-- GIVEN INFORMATION --
>>>

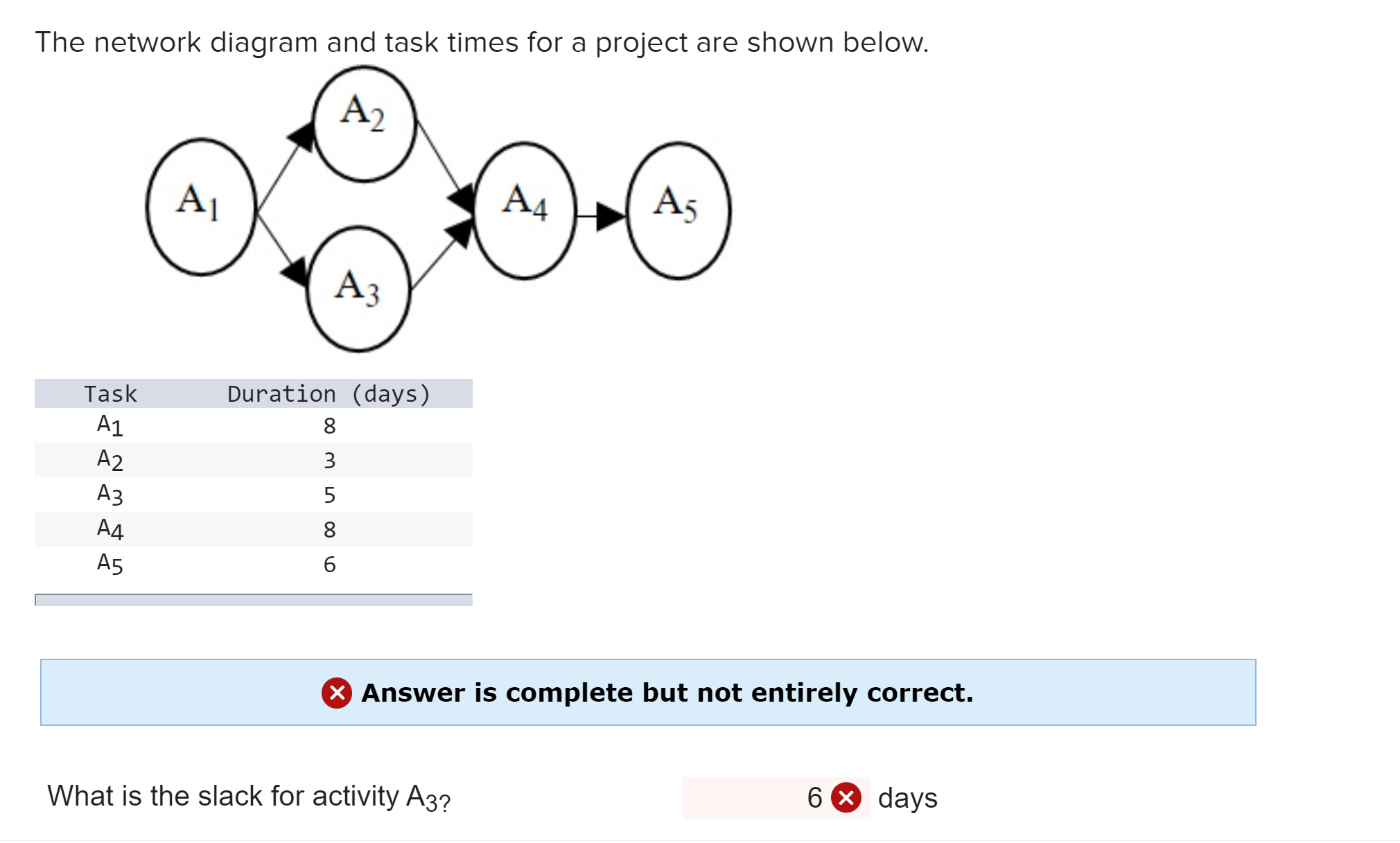Click the red X error icon in the banner
The image size is (1400, 843).
pos(336,693)
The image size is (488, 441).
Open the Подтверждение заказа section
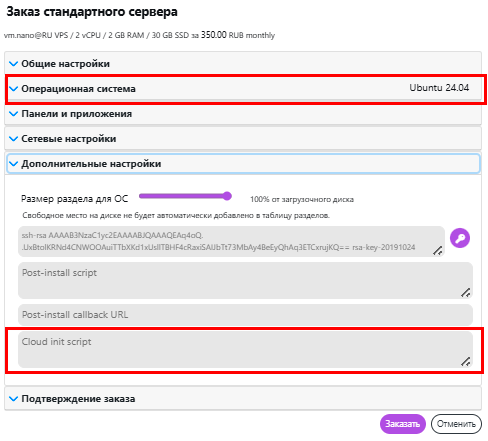[x=243, y=399]
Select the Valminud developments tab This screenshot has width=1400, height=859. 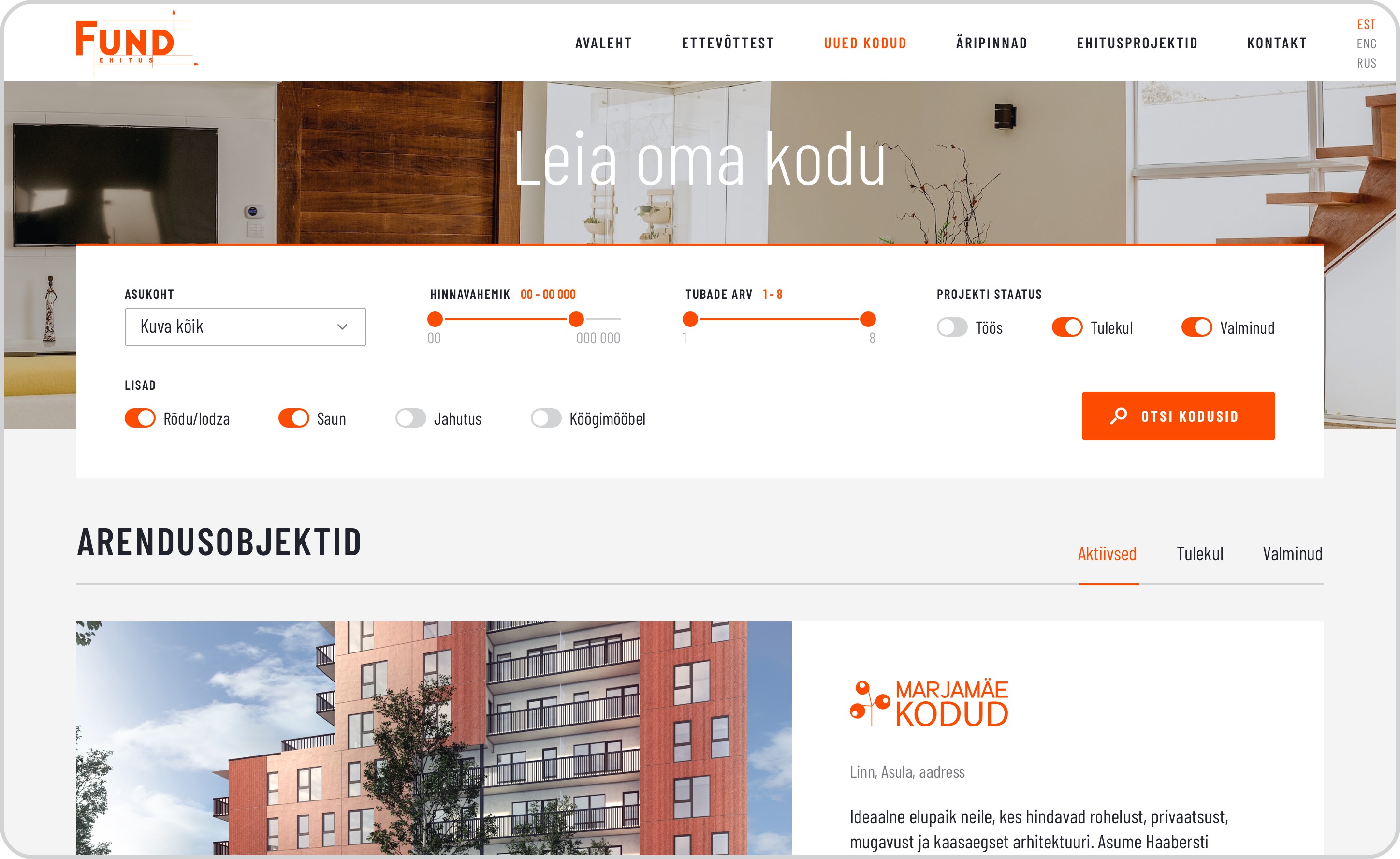pos(1293,554)
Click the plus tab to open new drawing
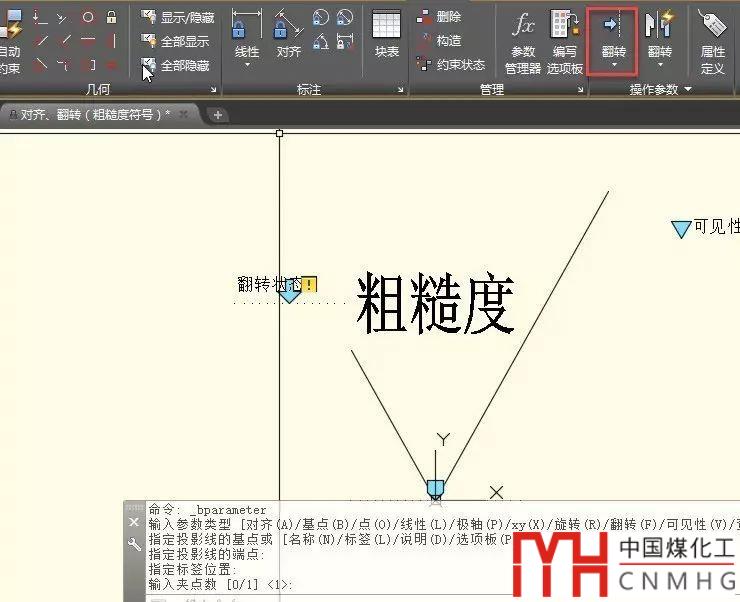This screenshot has width=740, height=602. [x=217, y=114]
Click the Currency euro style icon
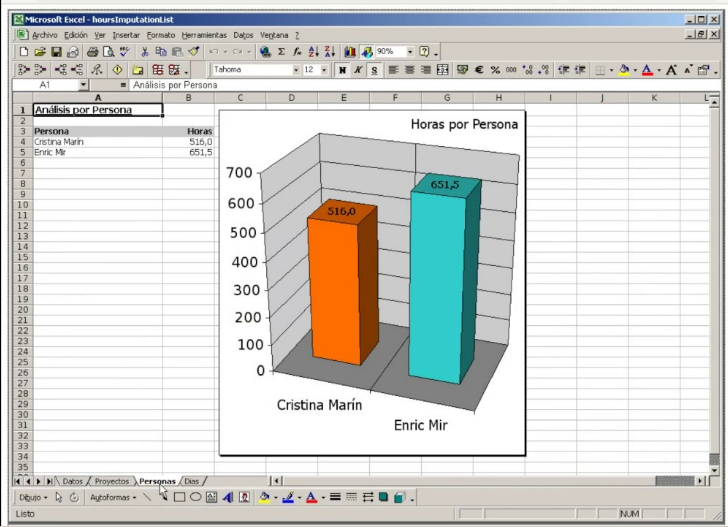 pos(479,70)
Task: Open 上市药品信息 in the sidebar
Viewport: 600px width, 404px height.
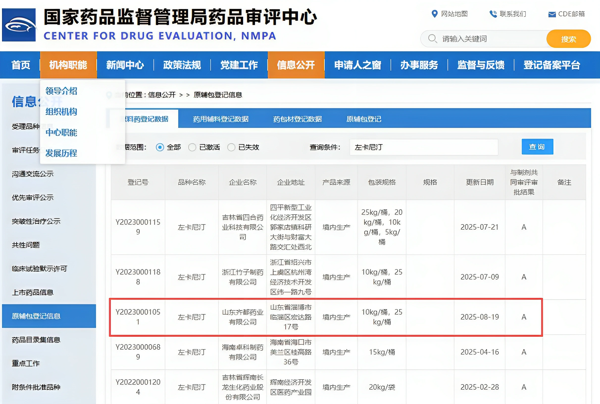Action: [x=35, y=293]
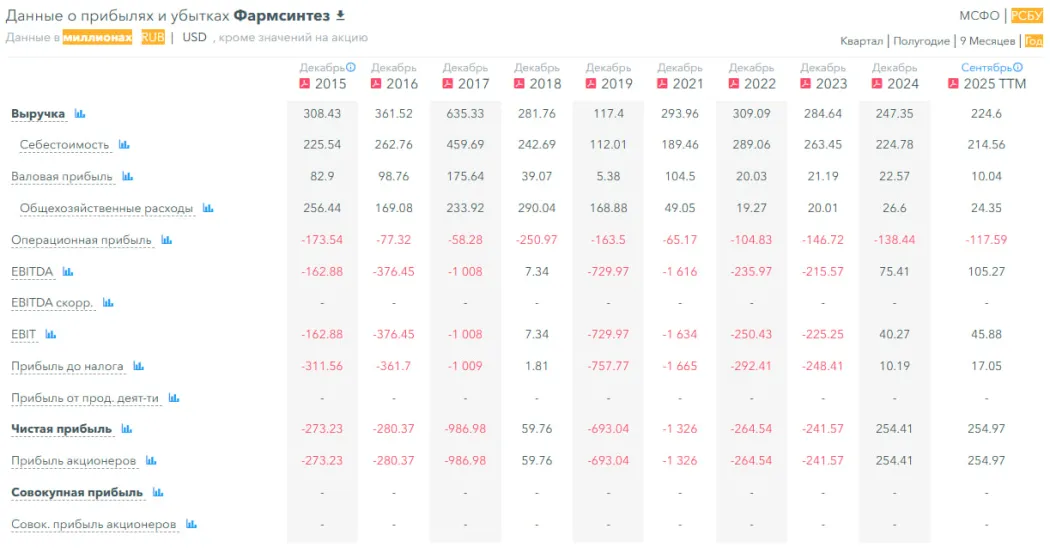Select the 9 Месяцев period
Image resolution: width=1050 pixels, height=553 pixels.
point(987,41)
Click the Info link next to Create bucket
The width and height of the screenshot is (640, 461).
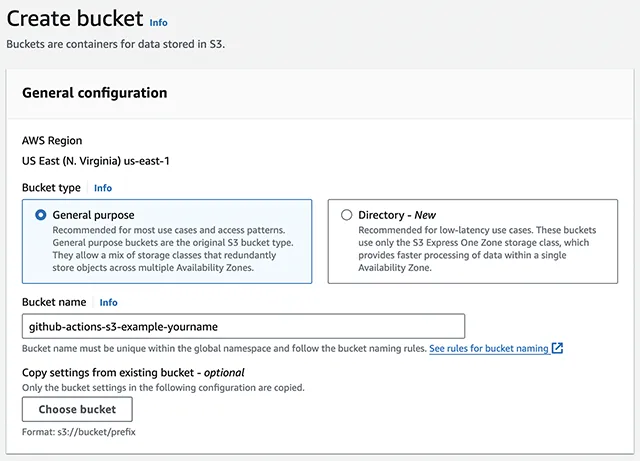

<<<

-- PROBLEM TO WORK ON --
Please return only the lines from the one holding "Click the Currency euro style icon" through the end of the data, both ends included; do not copy any pictures.

-- OUTPUT OF THE EXERCISE --
Click the Currency euro style icon
 pos(479,70)
Task: Open 上市药品信息 in the sidebar
Viewport: 600px width, 404px height.
Action: [x=35, y=293]
Select the 9 Месяцев period
Image resolution: width=1050 pixels, height=553 pixels.
point(987,41)
Click the Info link next to Create bucket
The width and height of the screenshot is (640, 461).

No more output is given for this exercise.